Tom Waechter’s latest CEO gig lasted all of 10 days.
Viavi, one of two companies created from the Aug. 1 split of JDSU, announced this afternoon that Waechter has stepped down as CEO to pursue other interests. Viavi Chairman Richard E. Belluzzo will act as interim CEO while the company searches for Waechter’s replacement. Belluzzo, who joined the board of JDSU in 2005, is a previous COO of Microsoft and former CEO of Quantum Corp.
Waechter’s departure is a surprise. JDSU’s split was announced nearly a year ago. Every indication since then had been that Waechter was going to stick around to run Viavi, which includes JDSU’s test and measurement products, plus software-based businesses such as analytics and service enablement. We even interviewed him just last week, when he described Viavi’s plans for software-defined networking (SDN).
JDSU also announced its fourth-quarter earnings today, under the Viavi name. (Viavi and Lumentum will report earnings separately hereafter; think of this as a last hurrah for JDSU.) The combined JDSU reported revenues of $428 million and non-GAAP net income of 13 cents per share for the quarter, which ended June 27.

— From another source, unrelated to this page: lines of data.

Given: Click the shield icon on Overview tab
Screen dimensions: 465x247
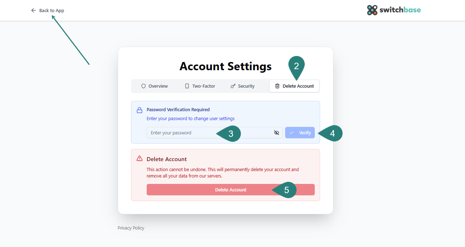Looking at the screenshot, I should click(x=143, y=86).
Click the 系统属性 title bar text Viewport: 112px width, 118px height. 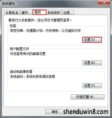[x=9, y=4]
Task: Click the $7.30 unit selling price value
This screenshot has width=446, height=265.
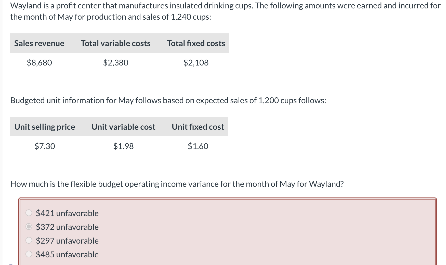Action: coord(45,146)
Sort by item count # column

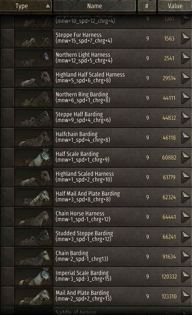[x=147, y=6]
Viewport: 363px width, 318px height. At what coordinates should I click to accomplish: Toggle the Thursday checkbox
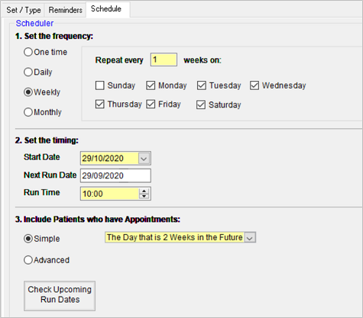point(99,104)
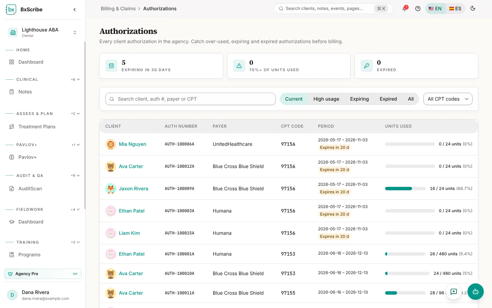Screen dimensions: 492x308
Task: Open the notifications bell icon
Action: tap(405, 9)
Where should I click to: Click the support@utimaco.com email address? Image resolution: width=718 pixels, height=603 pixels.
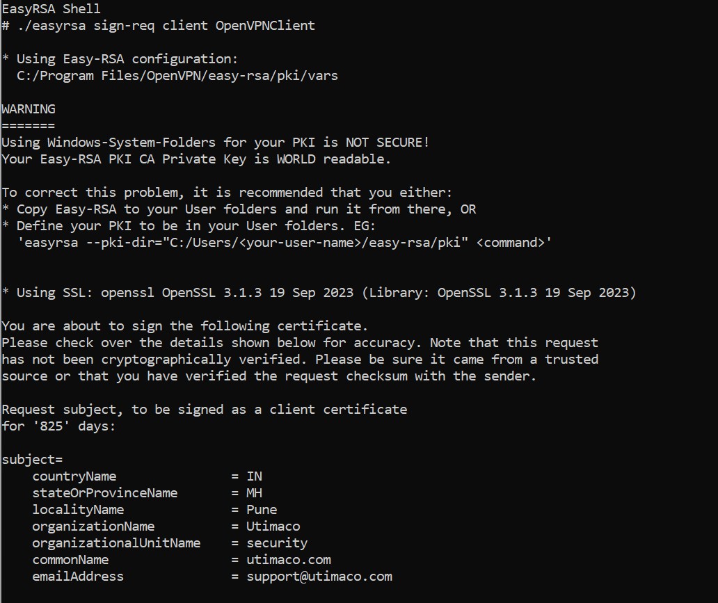coord(319,577)
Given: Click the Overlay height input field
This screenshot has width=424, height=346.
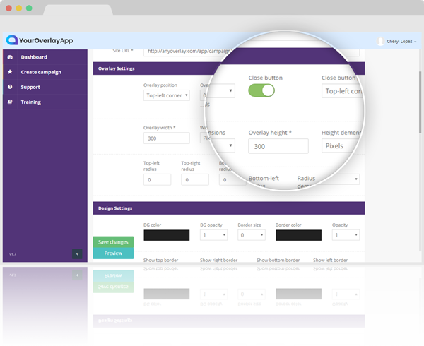Looking at the screenshot, I should point(278,145).
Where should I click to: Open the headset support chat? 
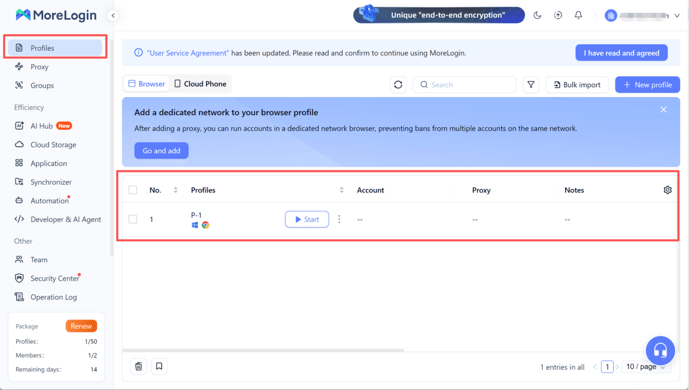[x=660, y=351]
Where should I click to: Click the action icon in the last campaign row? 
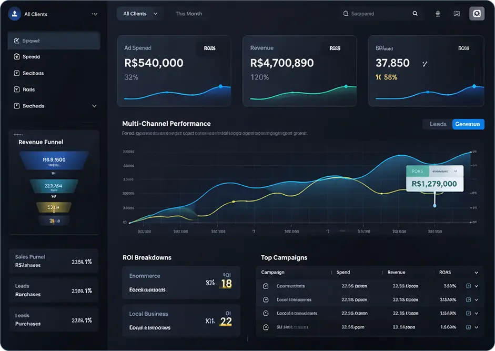[468, 327]
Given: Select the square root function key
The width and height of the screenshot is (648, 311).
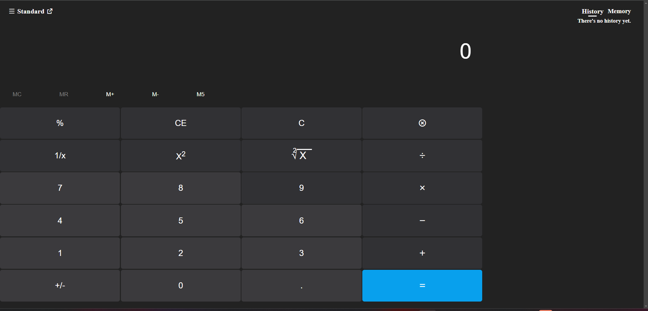Looking at the screenshot, I should (302, 155).
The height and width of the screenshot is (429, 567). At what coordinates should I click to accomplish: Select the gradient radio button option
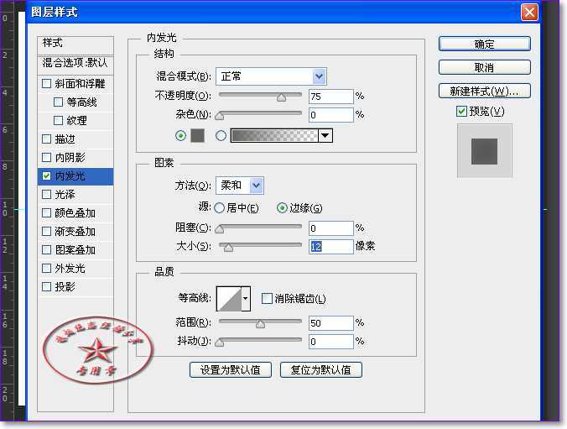pyautogui.click(x=221, y=135)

Tale of Two (or More) Companies
Waechter joined JDSU in 2007 as the company began diversifying beyond optical components — the lasers and other photonic pieces that drive fiber-optic networking. By the end of the 90s, optical networking was a hot business with stratospheric stock valuations, and JDSU made some massive acquisitions to position itself at the top of that market.
But that left the company with excess baggage once the bubble burst, circa 2001. In the ensuing years of oversupply — both of vendors and the amount of fiber they’d planted in the ground — margins on optical components got pushed into single digits or even negative numbers.

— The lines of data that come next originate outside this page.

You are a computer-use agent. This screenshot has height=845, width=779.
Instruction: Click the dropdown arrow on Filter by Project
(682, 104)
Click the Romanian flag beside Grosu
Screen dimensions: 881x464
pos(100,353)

JDSU’s answer was to diversify through acquisitions. Test and measurement, with its higher and more stable margins, was a particular focus, and Waechter was brought into the company to lead that business. (He became CEO in 2008.)

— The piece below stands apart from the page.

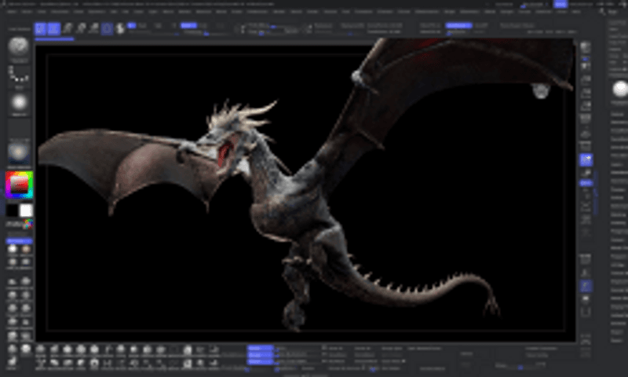Activate the Rotate transform icon
This screenshot has height=377, width=628.
(x=94, y=29)
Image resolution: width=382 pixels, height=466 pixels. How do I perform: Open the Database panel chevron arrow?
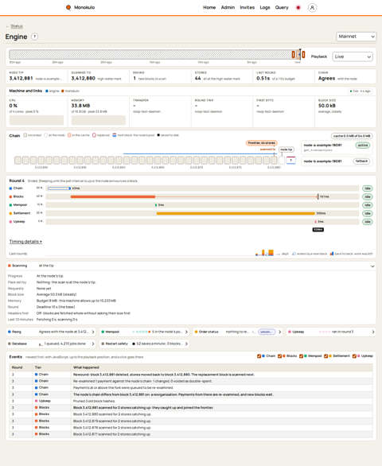click(x=93, y=344)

JDSU also had its hand in some some quirky businesses. It sold color wheels for projectors and the color-shifting pigments you see on U.S. currency.
The acquisitions boosted margins, but JDSU began selling a pretty crazy mix of technologies. It’s not hard to see why the company chose to split up.
In fact, outsiders had suggested for years that the company should divide itself, with the most popular idea holding that JDSU could spin off or even sell the optical components division. Even now, optical side Lumentum is considered an acquisition target in the long term, with analysts pointing out that JDSU competitor Finisar would make a logical buyer.
Viavi shares were trading up 8 cents, or 1 percent, at $5.93 after-hours.